Description of the task:
Will you print, word for word, everything from the line containing "Task: Click the Edit Form modify icon" down to the end of the items below, leaving the pictures out?

Data supplied:
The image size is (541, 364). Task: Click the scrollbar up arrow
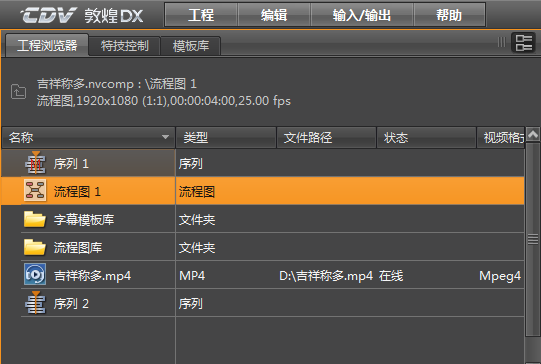pyautogui.click(x=533, y=134)

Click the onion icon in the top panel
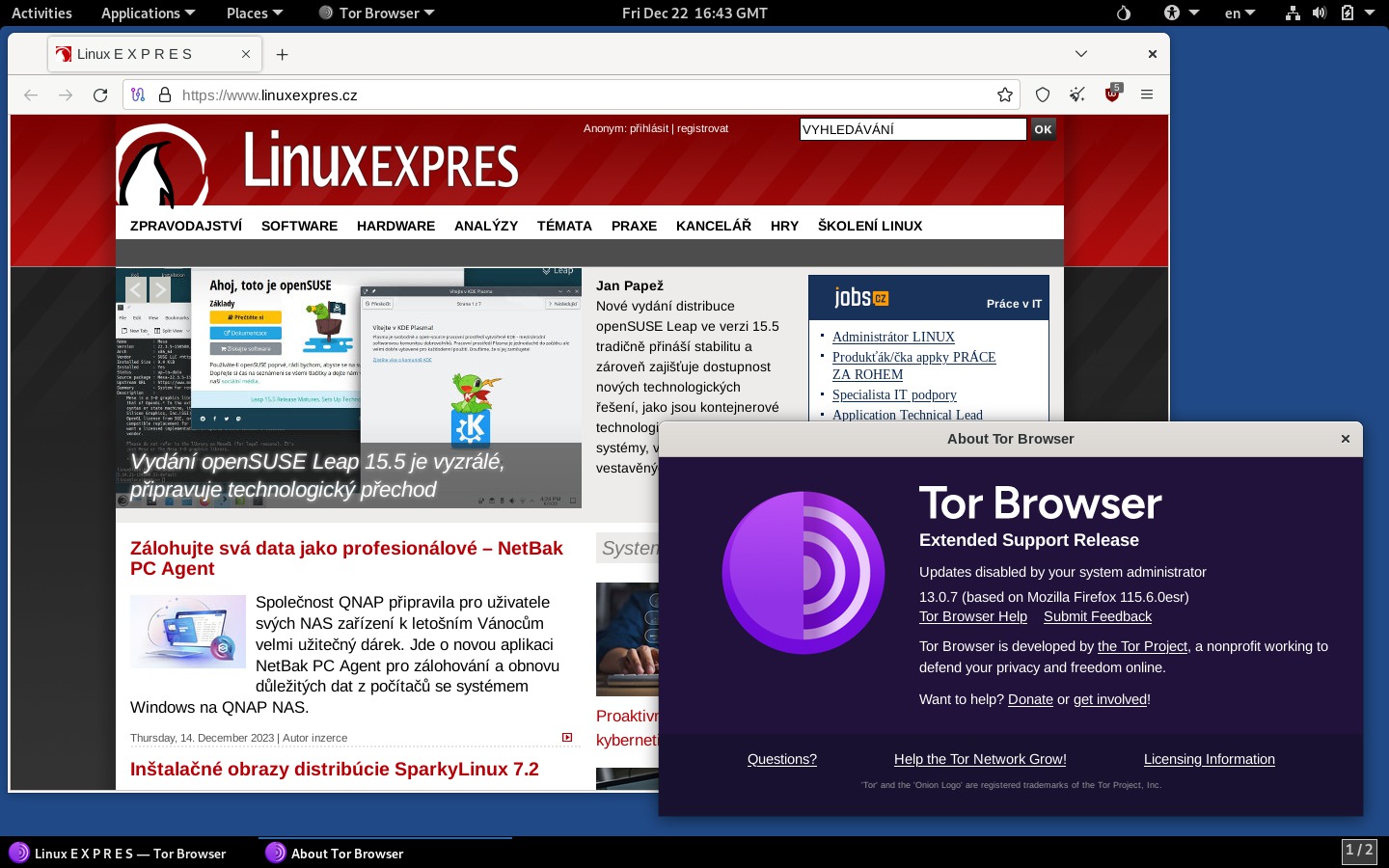[1123, 13]
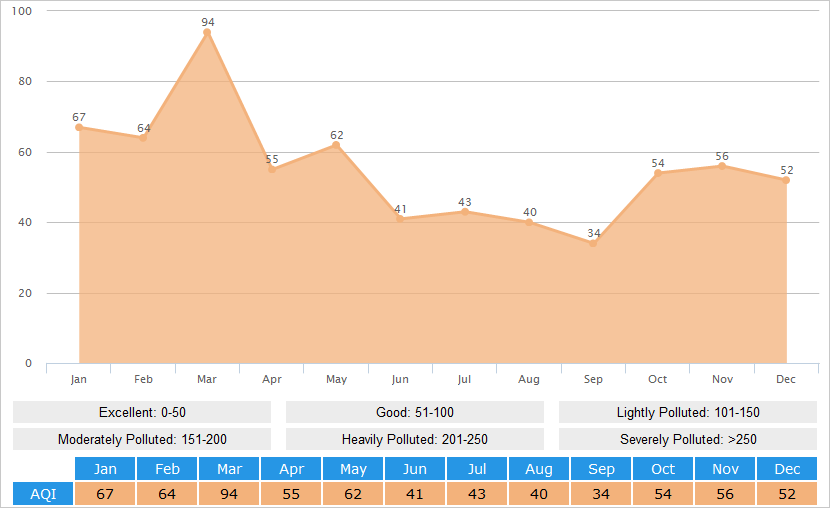Select the November data point labeled 56
The width and height of the screenshot is (830, 508).
coord(722,166)
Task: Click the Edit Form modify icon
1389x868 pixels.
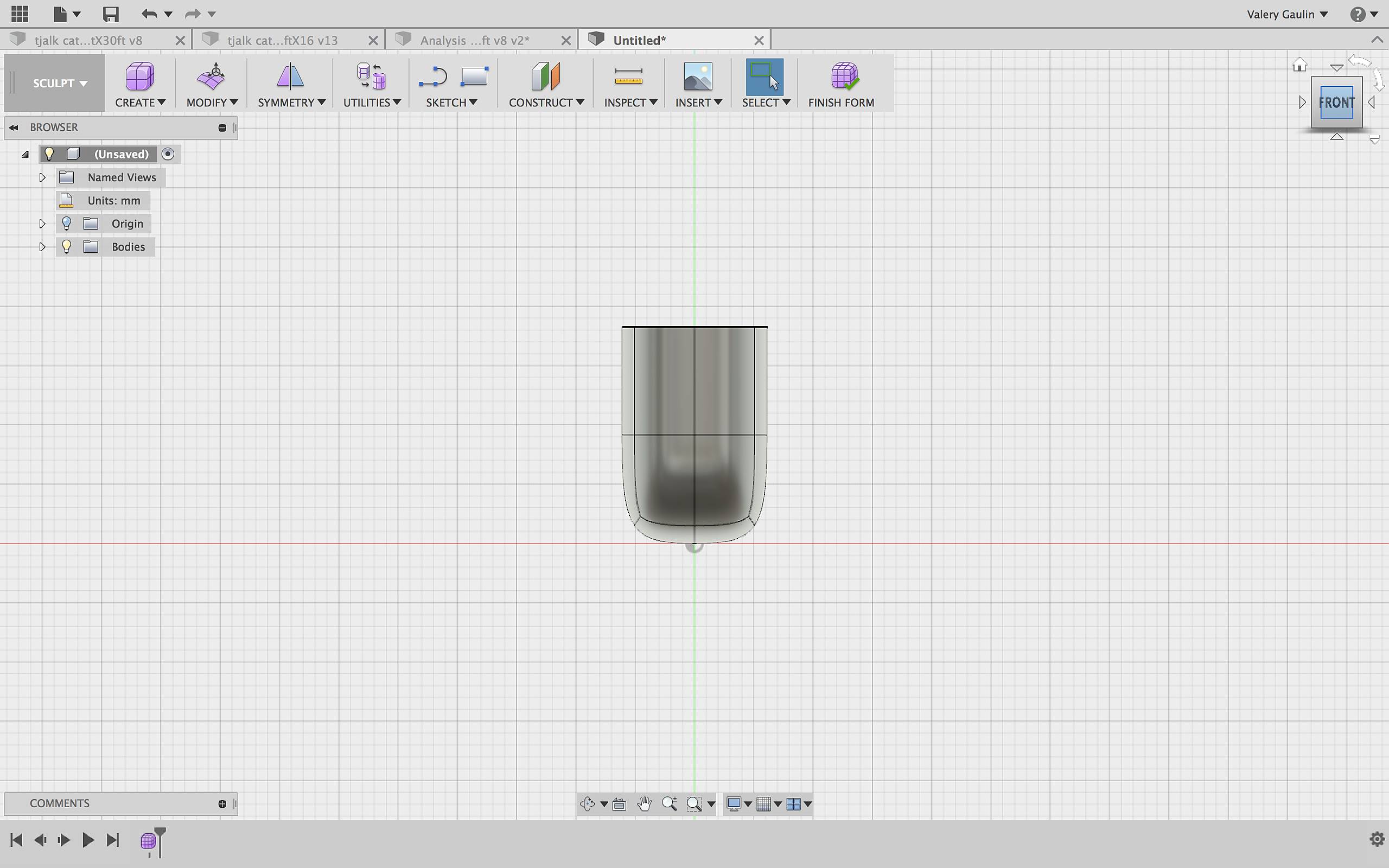Action: (x=211, y=76)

Solution:
Task: Click the Edit Form modify icon
1389x868 pixels.
Action: (x=211, y=76)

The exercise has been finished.